The items you will need for the buckets are available in local stores, except the Mylar bags. You can get them on this link at Amazon.

These already have the right size oxygen absorbers so there’s no need to buy them separately.

When deciding on what to put in the bucket, you should contemplate what you and your family need. You should go over this with your family to come to a conclusion as to what to put in.

Some other things you should be mindful is that dried beans and white rice have a shelf life of up to 30 years stored in a Mylar bag with oxygen removed. Brown rice, on the other hand, has a significantly shorter shelf life. It will only last up to 6 months.

Also, you should never put an oxygen absorber in with salt or sugar for it will cause it to become one solid clump.

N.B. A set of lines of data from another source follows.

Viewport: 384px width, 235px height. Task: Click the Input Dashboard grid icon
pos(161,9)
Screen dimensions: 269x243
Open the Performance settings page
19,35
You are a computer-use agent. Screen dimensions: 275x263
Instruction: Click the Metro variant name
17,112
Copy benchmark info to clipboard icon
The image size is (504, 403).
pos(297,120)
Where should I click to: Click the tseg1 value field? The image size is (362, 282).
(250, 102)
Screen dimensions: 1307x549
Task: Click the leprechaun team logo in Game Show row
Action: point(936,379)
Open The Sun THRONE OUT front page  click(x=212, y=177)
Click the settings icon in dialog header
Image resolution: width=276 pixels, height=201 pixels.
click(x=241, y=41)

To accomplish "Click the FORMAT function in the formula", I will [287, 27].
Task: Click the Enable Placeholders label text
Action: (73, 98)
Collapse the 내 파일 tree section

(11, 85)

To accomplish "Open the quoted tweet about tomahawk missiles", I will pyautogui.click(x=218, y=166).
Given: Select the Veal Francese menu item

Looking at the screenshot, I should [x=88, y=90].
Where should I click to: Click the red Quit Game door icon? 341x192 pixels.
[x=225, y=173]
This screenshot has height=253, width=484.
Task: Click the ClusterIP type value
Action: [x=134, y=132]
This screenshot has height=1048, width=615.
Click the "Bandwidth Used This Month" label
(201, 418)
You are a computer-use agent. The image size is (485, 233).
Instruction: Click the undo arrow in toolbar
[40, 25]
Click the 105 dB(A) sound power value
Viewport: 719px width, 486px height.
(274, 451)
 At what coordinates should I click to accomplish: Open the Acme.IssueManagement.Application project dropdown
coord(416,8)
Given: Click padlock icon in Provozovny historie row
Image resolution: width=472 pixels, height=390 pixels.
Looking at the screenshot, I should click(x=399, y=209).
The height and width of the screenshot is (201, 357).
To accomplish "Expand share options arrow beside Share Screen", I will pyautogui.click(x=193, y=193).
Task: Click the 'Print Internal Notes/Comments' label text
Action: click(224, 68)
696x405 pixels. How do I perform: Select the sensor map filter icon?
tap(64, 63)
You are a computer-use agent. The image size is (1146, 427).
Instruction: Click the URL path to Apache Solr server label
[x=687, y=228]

What to put inside two food buckets

  • 50 pound bag of white rice: It would be wise to buy these in large quantities at once, for if you buy it in small packages at local grocery stores, you’ll end up paying much more.
  • 10 pounds of assorted beans: Again, if you buy it in large quantities, you will end up paying less per pound. You can choose to buy pintos beans in large quantities (say 25 pound bags) at Sams or Walmart and repackage them in smaller amounts. If you don’t like pintos, you can also choose from Northern beans, black beans, kidney beans, red beans, and black eyed. You can decide how much of what beans are going into the buckets .
  • Boxes of Orange Drink Mix: (for both): This is a great source of vitamin c and tastes delicious.
  • Container of salt: Salt will serve as a flavor additive to all the beans and rice you will be eating. Also, off the grid food lacks iodine. You will want to stay iodized.

How to assemble

You are going to need two five gallon buckets to store all the foods in. You can buy these here online or at your local Home Depot or Lowes.

Now we have everything we need, let’s start the assembly.

  1. Place one of the Mylar bags in each bucket.
  2. Fill the buckets about 3/4 with rice.
  3. Now add 5 pounds of the assorted beans in their original packaging in each bucket on top of the rice.
  4. Take the drink mix out of the original packaging (to save space) and add them to the bag. You can choose how many you add.
  5. Before you put your oxygen absorbers in the bucket, you should grab a large jar and fill it with rice halfway. You should then open two oxygen absorbers and put one in each bucket. Put the remaining oxygen absorbers in the jar and fill it completely with rice and close the lid tightly. This way they will be safe next time. (Please note that the strength of oxygen absorbers vary.)
  6. You should now quickly seal the bag since you opened the oxygen absorbers. Try to do it within 10 minutes.
  7. You’ll need a heat seal crimping tool, but if you don’t have one there’s no need to panic. You can also fold the top, place a metal level on top of the bucket, laying the top of the bag over it, and then ironing it on its highest setting.
  8. Hammer the lid back on tightly. Don’t be too gentle or it won’t close off completely.
  9. Finally, write the contents of your bucket on the bucket so you will know what’s in it.

Final Thoughts

That’s how you make a survival food bucket. If you, for example, don’t like orange juice, you could choose other flavors.Try to find one that has vitamin C in it for the added benefits.

You could also put oatmeal instead of beans, macaroni instead of rice. You can also do this to sugar, but you have to remember not to put the oxygen absorbers in. Be creative and resourceful with what you have.